Feb 6, 2017 5:00 PM EST
By Tyler Cowen
Each year I perform the exercise of picking what I think is the most underrated (and overrated) economy in the world. Past winners have included Germany, Mexico and, more recently, the Philippines. The designation is tricky, because it can go to an ailing country with an excessively bad reputation or maybe to a known star with virtues beyond what people understand. This year I see a clear winner: Pakistan.
Most of Pakistan’s developments are fairly positive. For instance, the stock market has put in a good performance, rising 46 percent over the last year. Emerging-economy equities are not in every way representative of how the broader economy is doing, but again we are talking “underrated” here.

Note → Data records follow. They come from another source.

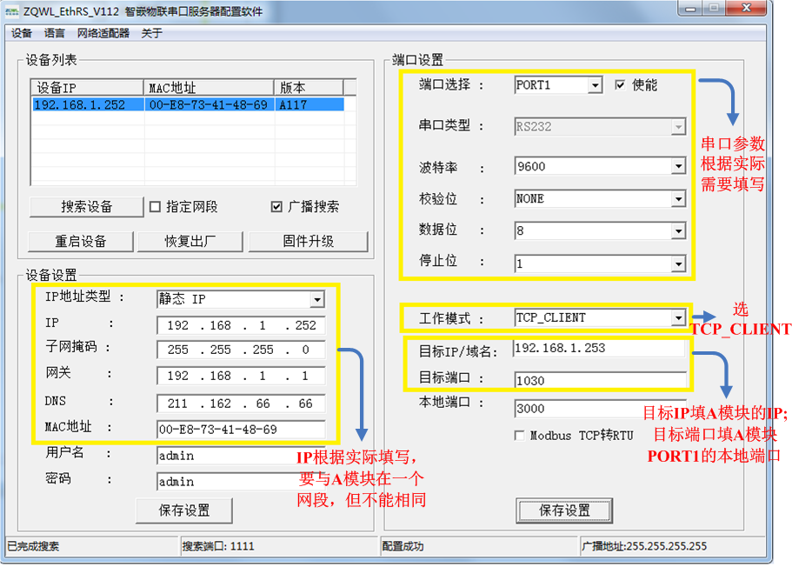Expand the IP地址类型 静态IP dropdown
792x567 pixels.
pyautogui.click(x=317, y=297)
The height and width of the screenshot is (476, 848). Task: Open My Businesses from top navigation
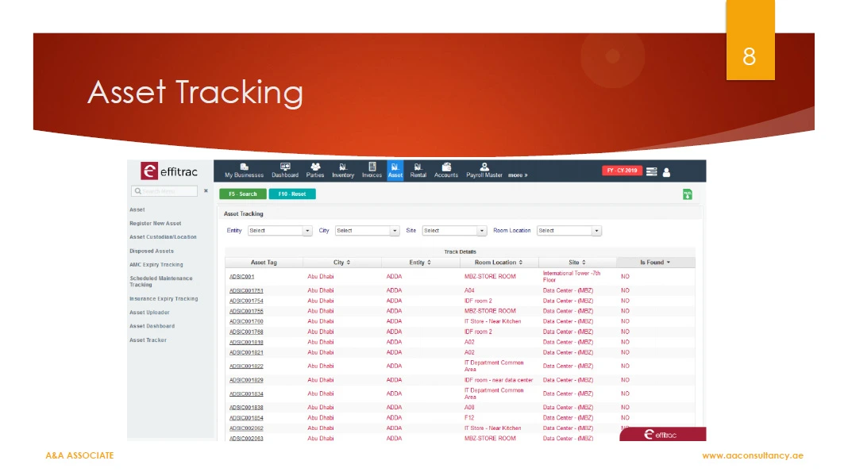[244, 171]

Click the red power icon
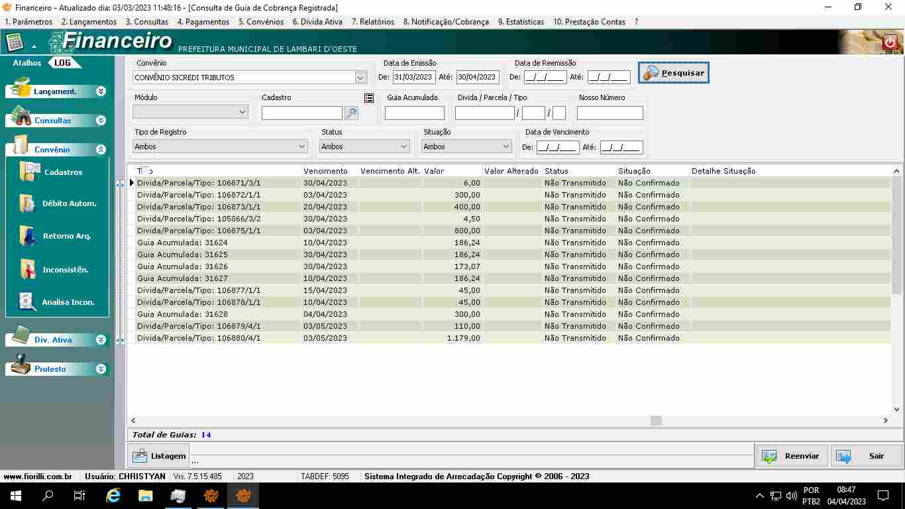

Gross-domestic-product growth has hovered in the range of 4 percent and now may be reaching 5 percent. That’s not going to rival recent Chinese performance, but it is enough to put the economy on a fairly positive path. Since 2002, the rate of poverty has fallen by half, and over the past three years the rate of terrorist deaths has declined by two-thirds. It’s now the case that 47 percent of Pakistani households own a washing machine, up from 13 percent in 1991, and retail is booming more generally.
On the macro side, inflation is not a problem, the country has staved off a foreign-exchange crisis, and it is rebuilding its reserves. The debt-to-GDP ratio is high at more than 60 percent, but the country has graduated from its adjustment program with the International Monetary Fund and appears to be in a stable fiscal state.
Or consider the comparison with India. India has established a reputation as one of the world’s most dynamic and rapidly growing economies. Yet until 2008, Pakistan and India had roughly comparable per capita incomes. The two countries have a common history and a lot of common culture. Is it crazy to think that Pakistan might pull even once again?